Up one or two short flights of stairs with landings turning this way or that, then down a step into a short, dark passage or recess containing two doors, and he was ushered into a small bedroom, which to him was the perfection of order and comfort – nay, luxury. True, there was only a narrow truckle bedstead, with a flock bed upon it, dowlas[14 - Dowlas, a coarse kind of linen.] sheets, and a dark blue woollen coverlet, but he had never been accustomed to anything better; and there was a diamond-paned casement, with a table in front, on which was a coarse earthenware basin and ewer, and, hung against the wall, a looking-glass about the size of a sheet of note-paper, all luxurious intimations that his personal ablutions might be conducted in private. Then there was a fireplace in the room – just a couple of short iron bars fitted into the brickwork – and beside it, in a recess, a piece of furniture which puzzled William extremely. Yet it was nothing more than an oaken bureau, the drawers of which Mrs. Rosser pulled open to show that they were for his use if he became their inmate. The mystery of the turn-down flap for writing, the sliding rests to support its weight, and the enclosed pigeon-holes for papers was a revelation for the future.

He was almost afraid to ask 'How much?' and was wonderfully gratified to find the terms below his calculations, and also that he was expected to take his meals with the family.

All that settled, the door across the dark passage was opened, and a room with a larger casement was revealed.
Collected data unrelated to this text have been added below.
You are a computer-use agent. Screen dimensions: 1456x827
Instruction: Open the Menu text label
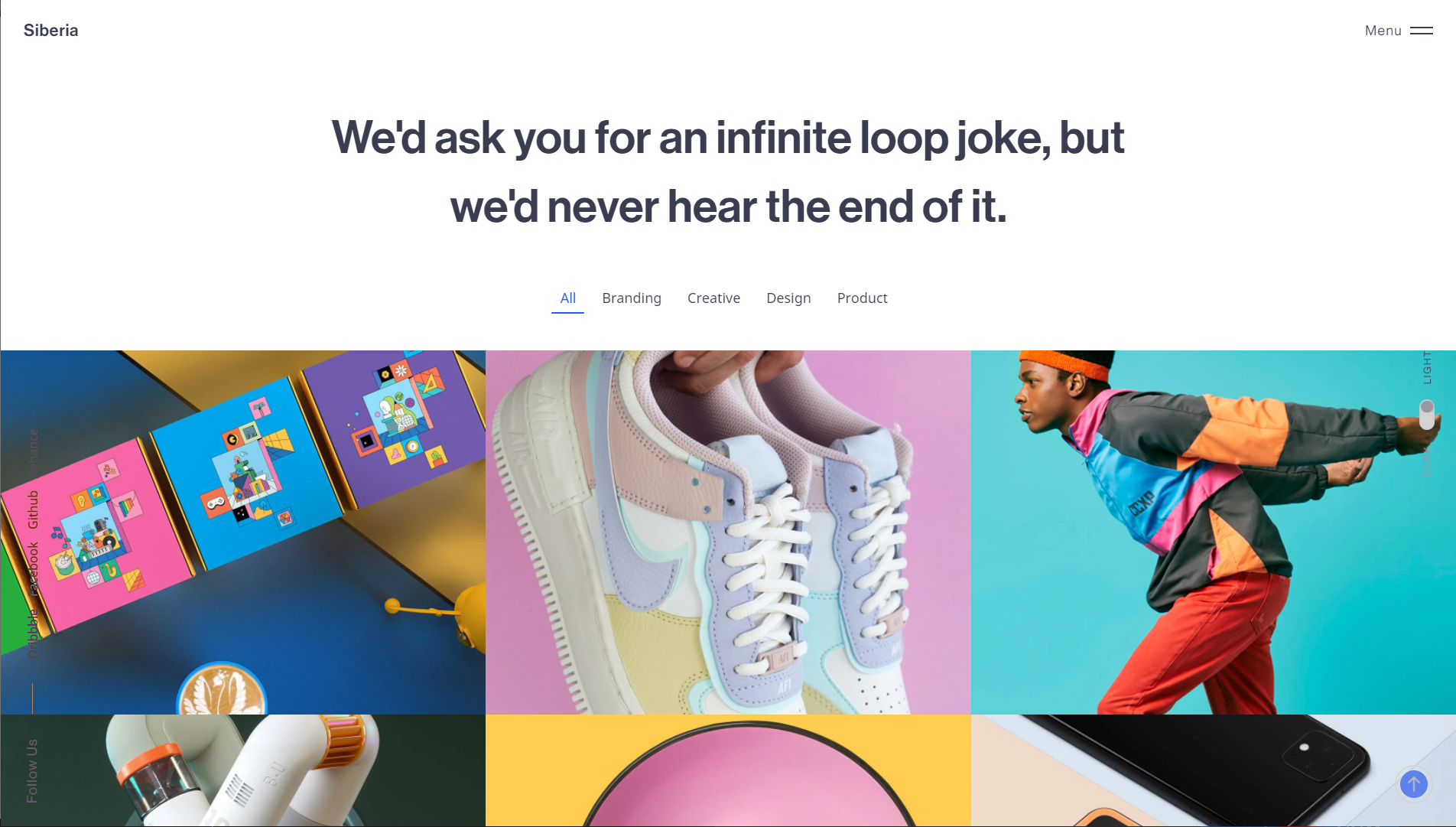1383,31
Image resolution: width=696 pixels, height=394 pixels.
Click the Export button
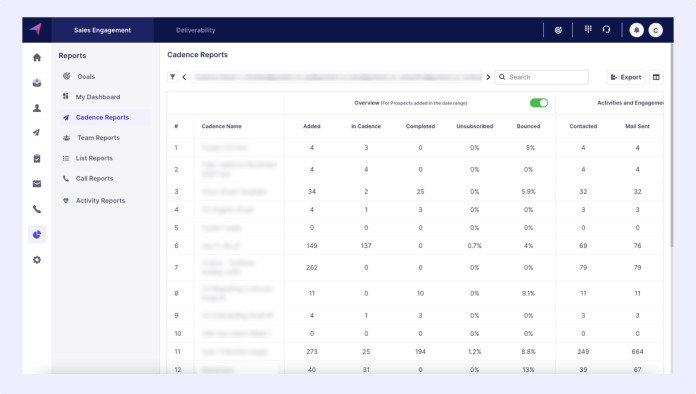tap(626, 77)
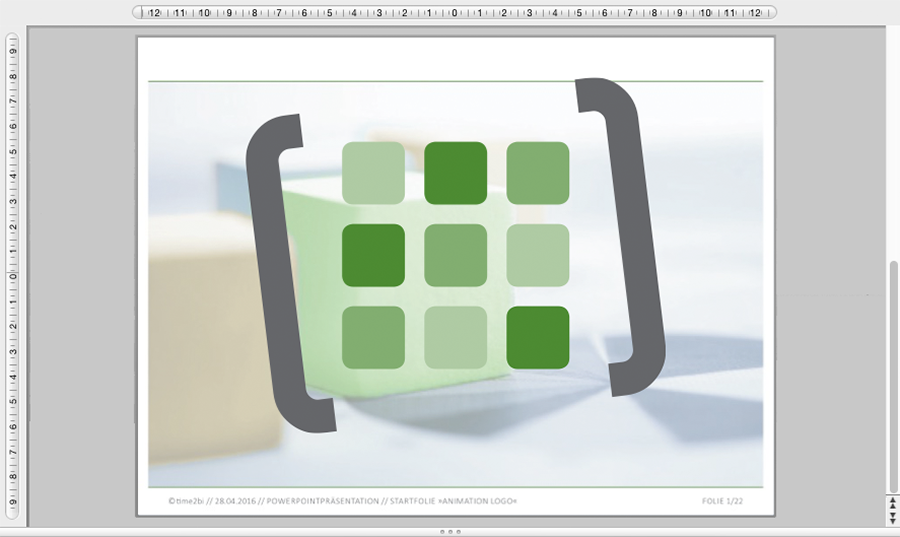Click the vertical scrollbar thumb
Viewport: 900px width, 537px height.
point(892,370)
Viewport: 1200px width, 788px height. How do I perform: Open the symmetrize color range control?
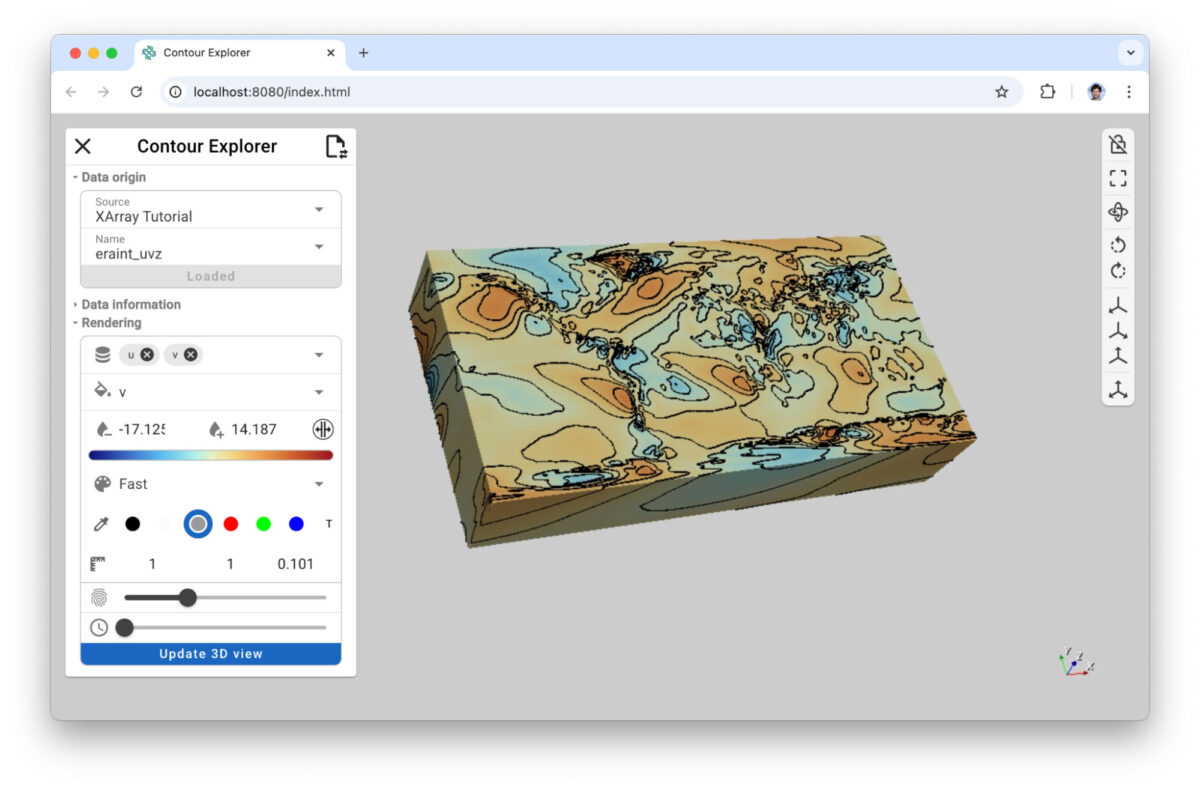[x=322, y=429]

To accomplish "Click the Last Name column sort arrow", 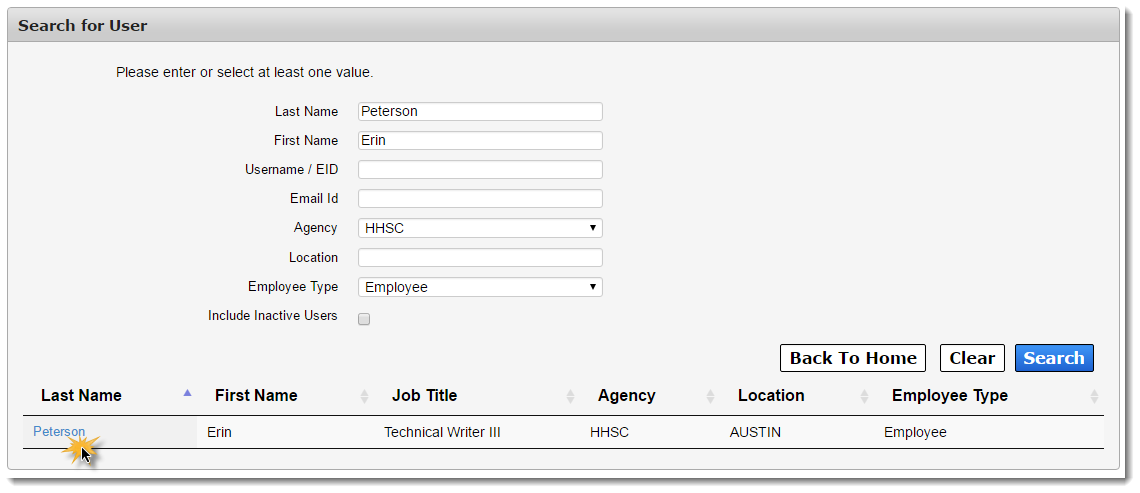I will (188, 393).
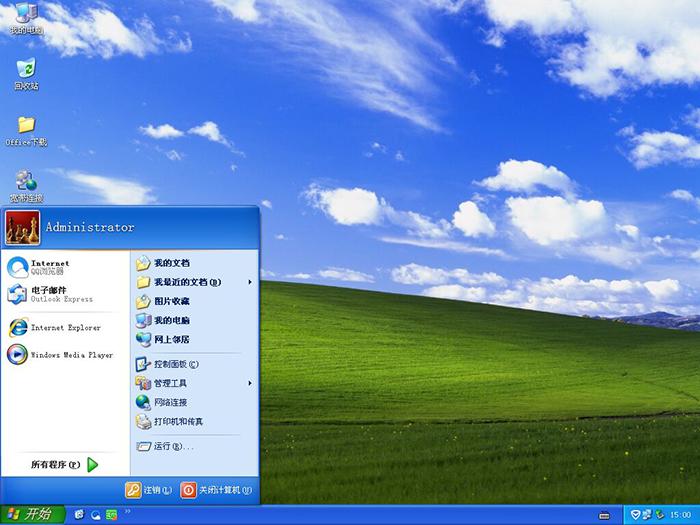Launch Internet QQ浏览器 from Start menu

[x=65, y=267]
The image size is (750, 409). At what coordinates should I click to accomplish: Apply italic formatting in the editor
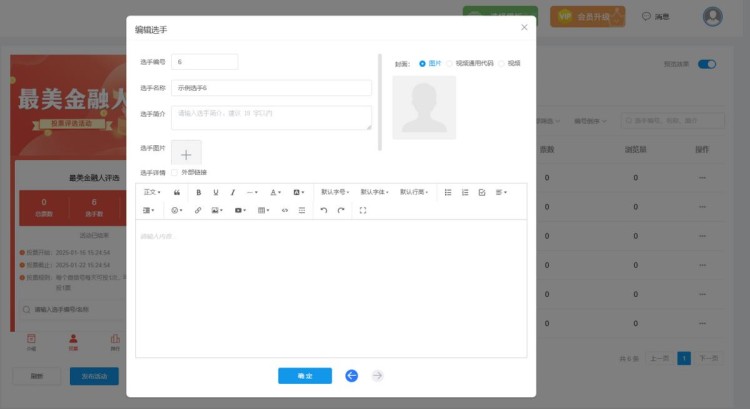(x=233, y=192)
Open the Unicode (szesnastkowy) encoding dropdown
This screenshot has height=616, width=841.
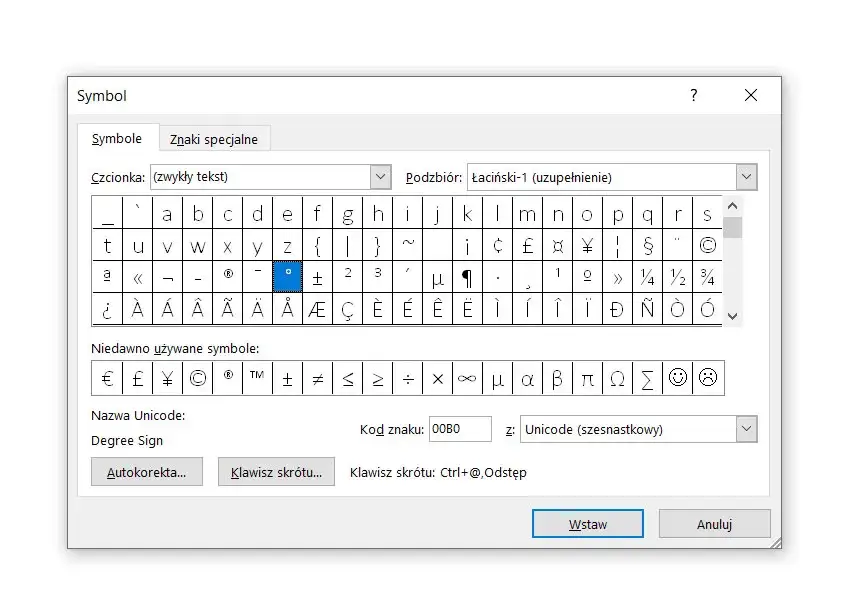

Here all was equally clean, from the well-scrubbed floor to the centre table and tall chairs ranged with stiff precision against the walls, whilst a broad seat beneath the window held piles of books, and the empty fireplace was adorned with large conch shells.

'You can come and sit here if you want to be quiet, and will not make a litter,' said Mrs. Rosser. 'We seldom use the room, except when my husband is teaching.'

'Teaching?' echoed William curiously.

'Oh yes; don't you know he teaches people to read English?'

'Does what?' he almost gasped.

Mrs. Rosser repeated her words.

'Then Robert Jones has been doing me the best turn he ever did yet, for, look you, I've been wanting to learn English reading for many a year.'

How it was possible for a blind man to give such instruction was beyond his comprehension. He accepted the statement as one more of the marvels he had come across in the baker's comfortable home; and he brought in his saddle-bags, and gave his horse in charge to the baker's man, as if he were not sure he was wide awake.

He very soon discovered it was just the difference between living in a town of some antiquity within reach of a prosperous maritime city like Bristol, and dwelling apart among the mountain wilds, shut out from general intercourse, and dependent on itinerant packmen for everything but home produce.

Even in his meals there was some difference. If he still breakfasted on porridge, he was unaccustomed to see meat or eggs on the table daily, or to find the oven substituted for the big pot in cookery, and he missed the potatoes in which they indulged on the farm.

When the shyness between himself and Elaine Parry, Mrs. Rosser's pretty niece, had somewhat worn away, he told her this.

'Oh,' said she, 'they are too dear for us. They are two shillings a pound in Cardiff market.'

'No, indeed! Then I will tell Robert Jones. The farmers do be planting; they will be cheaper before long, look you.'

And before very long a sack of good potatoes was set down by Robert Jones at the baker's door, a present from Brookside Farm.

In the interim William Edwards had not been idle. The site selected for the smelting works was just outside Cardiff, and within easy reach of the river.

There materials had been collected, and with the sole assistance of John Llwyd, he built, in the first instance, a blast-furnace on a small scale, tapering like a cone, the ore and fuel for which had to be supplied from the top, there being an orifice below from which the molten metal would escape in a stream.